Document:
Private cloud 806 is similar to public cloud 805, except that the computing resources are only available for use by a single enterprise. While private cloud 806 is depicted as being in communication with WAN 802, in other aspects, a private cloud 806 may be disconnected from the internet entirely (e.g., WAN 802) and only accessible through a local/private network. A hybrid cloud is a composition of multiple clouds of different types (for example, private, community or public cloud types), often respectively implemented by different vendors. Each of the multiple clouds remains a separate and discrete entity, but the larger hybrid cloud architecture is bound together by standardized or proprietary technology that enables orchestration, management, and/or data/application portability between the multiple constituent clouds. In this aspect, public cloud 805 and private cloud 806 are both part of a larger hybrid cloud.

Various aspects of the present disclosure are described by narrative text, flowcharts, block diagrams of computer systems and/or block diagrams of the machine logic included in computer program product (CPP) embodiments. With respect to any flowcharts, depending upon the technology involved, the operations can be performed in a different order than what is shown in a given flowchart. For example, again depending upon the technology involved, two operations shown in successive flowchart blocks may be performed in reverse order, as a single integrated step, concurrently, or in a manner at least partially overlapping in time.

As another example, two blocks shown in succession may, in fact, be accomplished as one step, executed concurrently, substantially concurrently, in a partially or wholly temporally overlapping manner, or the blocks may sometimes be executed in the reverse order, depending upon the functionality involved. It will also be noted that each block of the block diagrams and/or flowchart illustration, and combinations of blocks in the block diagrams and/or flowchart illustration, can be implemented by special purpose hardware-based systems that perform the specified functions or acts or carry out combinations of special purpose hardware and computer instructions. Each block in the flowchart or block diagrams may represent a module, segment, or portion of instructions, which comprises one or more executable instructions for implementing the specified logical function(s).

Requirement:
Reproduce the entire passage on cloud computing and flowchart operations word for word. The entries that follow the passage are not needed for this work.

Stored records:
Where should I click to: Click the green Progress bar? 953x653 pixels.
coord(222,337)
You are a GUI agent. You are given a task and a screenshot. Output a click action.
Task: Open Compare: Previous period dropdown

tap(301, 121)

==

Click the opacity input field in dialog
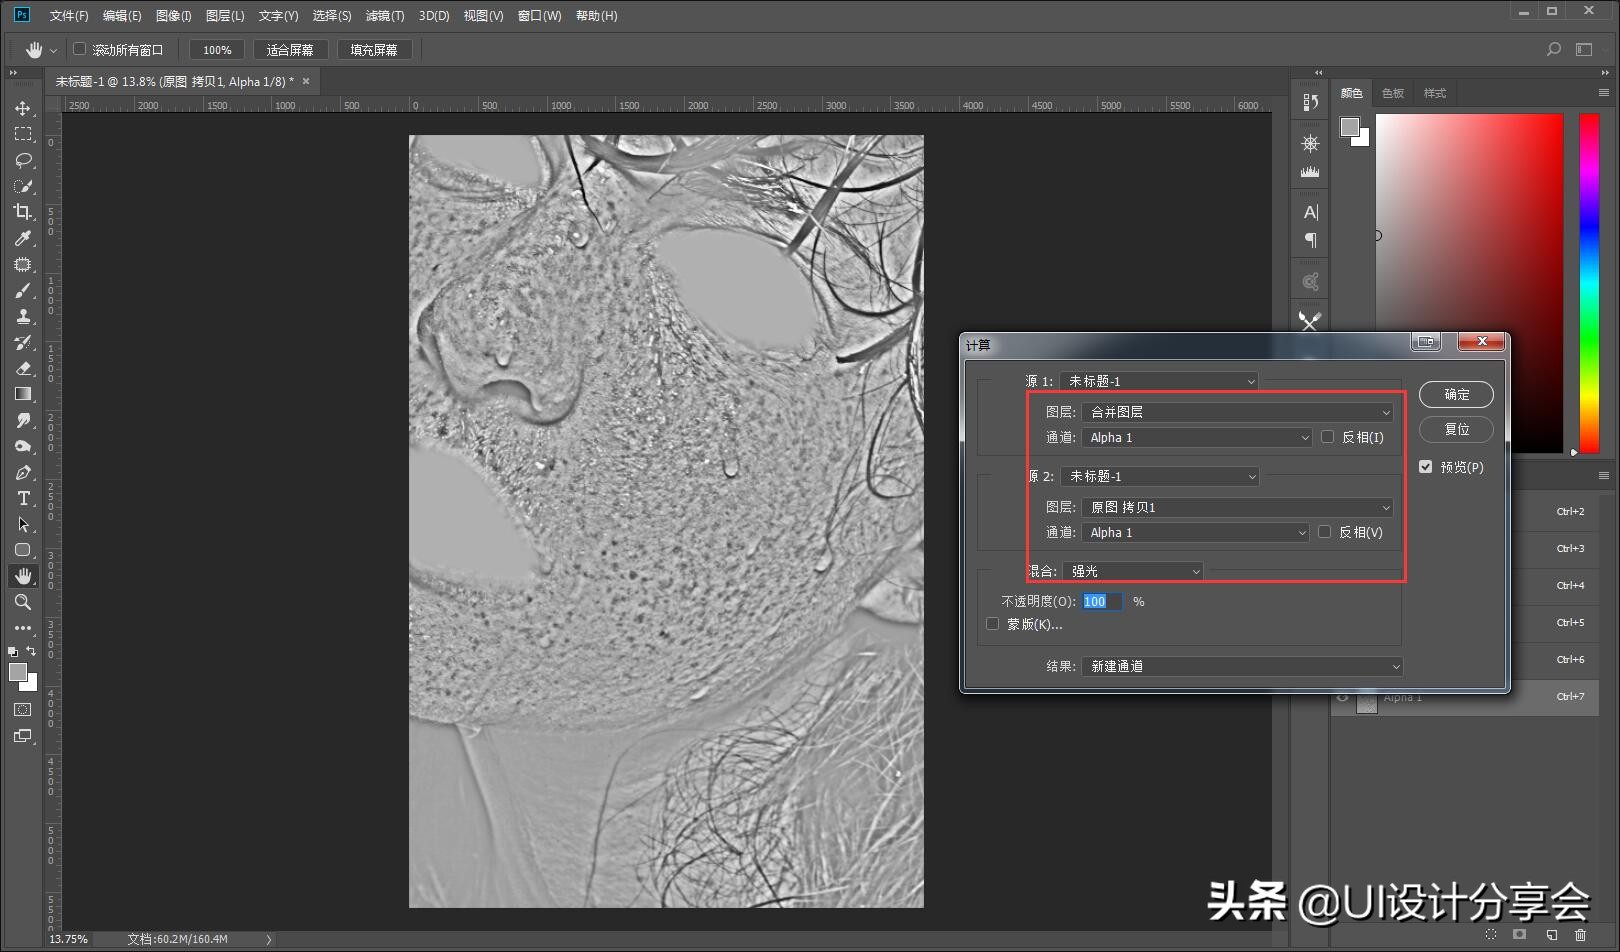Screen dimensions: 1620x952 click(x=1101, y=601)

* * *

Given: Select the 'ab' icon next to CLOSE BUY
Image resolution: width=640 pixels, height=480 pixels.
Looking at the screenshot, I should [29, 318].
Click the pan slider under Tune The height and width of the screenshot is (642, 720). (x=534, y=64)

Final answer:
Private cloud 806 is similar to public cloud 805, except that the computing resources are only available for use by a single enterprise. While private cloud 806 is depicted as being in communication with WAN 802, in other aspects, a private cloud 806 may be disconnected from the internet entirely (e.g., WAN 802) and only accessible through a local/private network. A hybrid cloud is a composition of multiple clouds of different types (for example, private, community or public cloud types), often respectively implemented by different vendors. Each of the multiple clouds remains a separate and discrete entity, but the larger hybrid cloud architecture is bound together by standardized or proprietary technology that enables orchestration, management, and/or data/application portability between the multiple constituent clouds. In this aspect, public cloud 805 and private cloud 806 are both part of a larger hybrid cloud.

Various aspects of the present disclosure are described by narrative text, flowcharts, block diagrams of computer systems and/or block diagrams of the machine logic included in computer program product (CPP) embodiments. With respect to any flowcharts, depending upon the technology involved, the operations can be performed in a different order than what is shown in a given flowchart. For example, again depending upon the technology involved, two operations shown in successive flowchart blocks may be performed in reverse order, as a single integrated step, concurrently, or in a manner at least partially overlapping in time.

As another example, two blocks shown in succession may, in fact, be accomplished as one step, executed concurrently, substantially concurrently, in a partially or wholly temporally overlapping manner, or the blocks may sometimes be executed in the reverse order, depending upon the functionality involved. It will also be noted that each block of the block diagrams and/or flowchart illustration, and combinations of blocks in the block diagrams and/or flowchart illustration, can be implemented by special purpose hardware-based systems that perform the specified functions or acts or carry out combinations of special purpose hardware and computer instructions. Each block in the flowchart or block diagrams may represent a module, segment, or portion of instructions, which comprises one or more executable instructions for implementing the specified logical function(s).